The European Commission has granted Mozilla the right to join its anti-trust case against Microsoft.
The Commission, Europe's top antitrust authority, charged Microsoft last month with distorting competition in the market for web browsers by bundling IE with the Windows operating system.
If the charges stick, then Microsoft could be forced to change the way it distributes IE, as well as pay a fine for monopoly abuse.
In a blog, Mitchell Baker, Mozilla's chairperson said that she wanted to offer Mozilla's expertise "as a resource to the EC as it considers what an effective remedy would entail."
She said there isn't "the single smallest iota of doubt" that Microsoft's tying of IE to Windows "harms competition between web browsers, undermines product innovation and ultimately reduces consumer choice."
Mozilla has been granted what's called "interested third party" status in the case, which allows it to submit arguments to the European regulator, to see the confidential statement of objections the EC sent Microsoft last month, and to participate in a face-to-face hearing if Microsoft requests one.
However, it isn't a complainant in the case.

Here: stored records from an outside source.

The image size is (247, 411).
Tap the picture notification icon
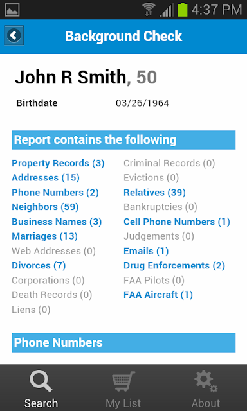(12, 10)
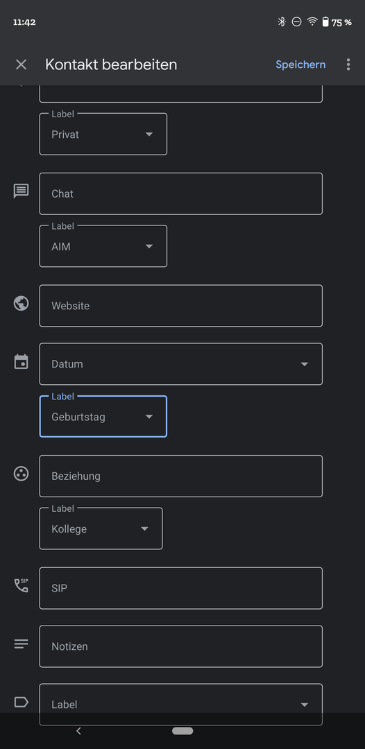The width and height of the screenshot is (365, 749).
Task: Open the Kollege relationship label dropdown
Action: point(101,528)
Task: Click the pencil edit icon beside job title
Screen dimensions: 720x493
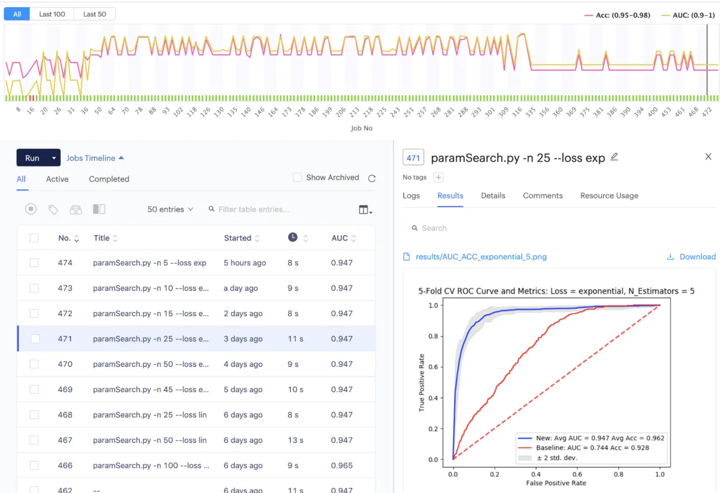Action: (x=614, y=157)
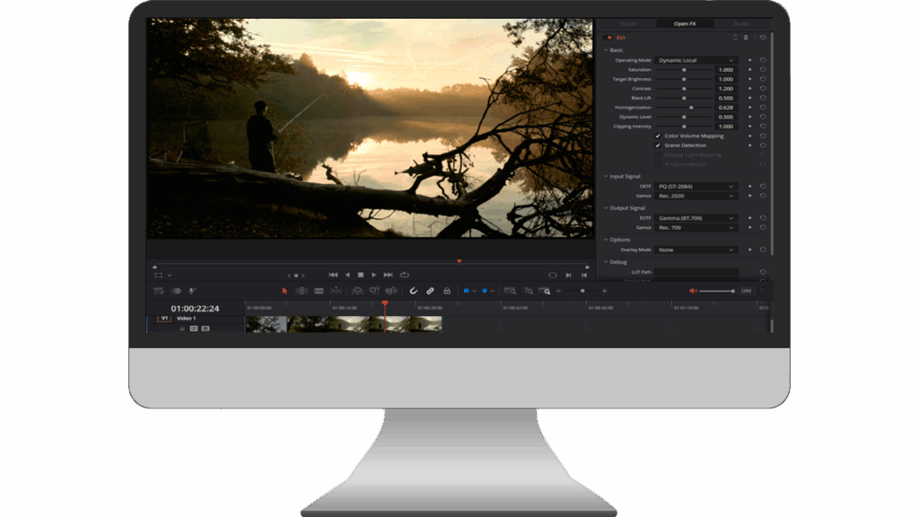
Task: Switch to the Open FX tab
Action: [x=685, y=23]
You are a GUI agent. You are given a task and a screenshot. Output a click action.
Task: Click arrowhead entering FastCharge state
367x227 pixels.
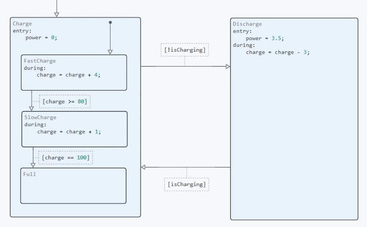click(110, 52)
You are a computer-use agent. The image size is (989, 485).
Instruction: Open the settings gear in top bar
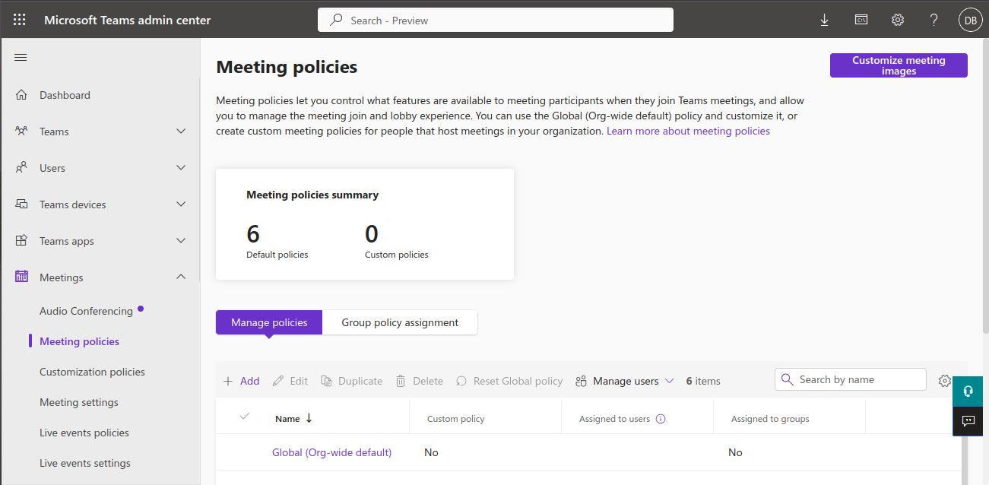click(898, 21)
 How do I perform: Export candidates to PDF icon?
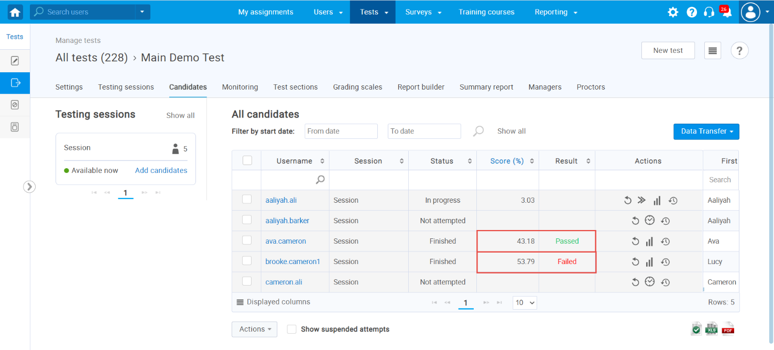point(728,329)
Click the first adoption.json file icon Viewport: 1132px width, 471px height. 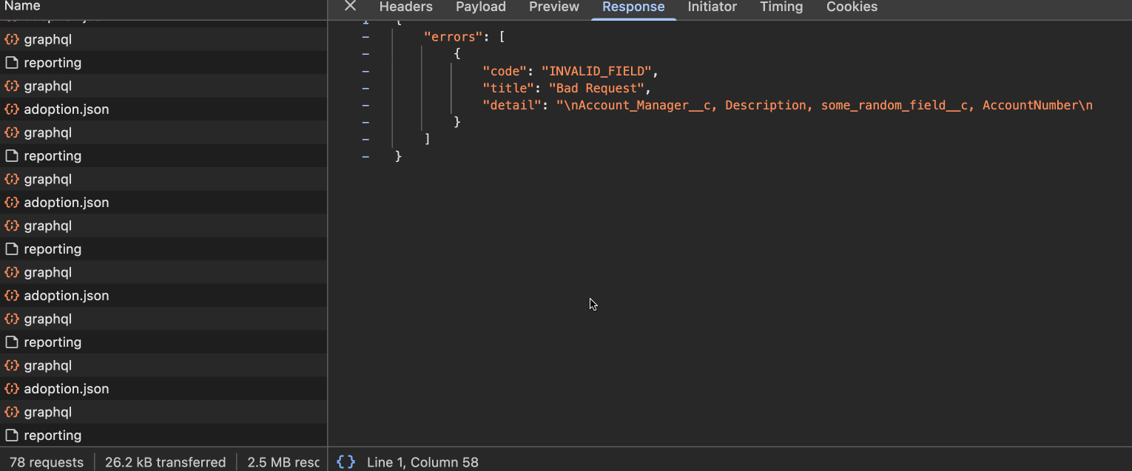click(12, 109)
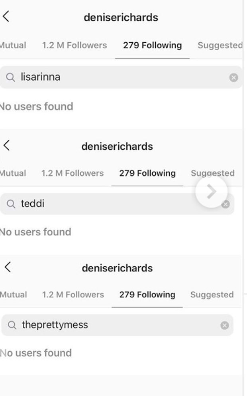Select 279 Following tab in top panel
The image size is (247, 396).
(x=152, y=45)
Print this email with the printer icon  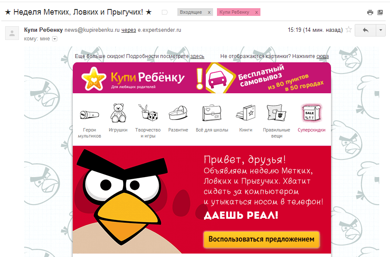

That role goes to Norwegian web browser Opera, which complained to the EC just over a year ago about Microsoft's practices in the browser market.
Firefox is IE's nearest rival in Europe, according to market share data from French researcher XiTiMonitor.
Last November IE's usage share in Europe stood at 59.5 percent, Firefox 31.1 percent, Opera 5.1 percent, Safari (Apple's browser) 2.5 percent, and Google's recently launched Chrome browser at 1.1 percent, XiTiMonitor said.
Google and Apple weren't immediately available to comment on whether they too would apply to join the EC's anti-trust case.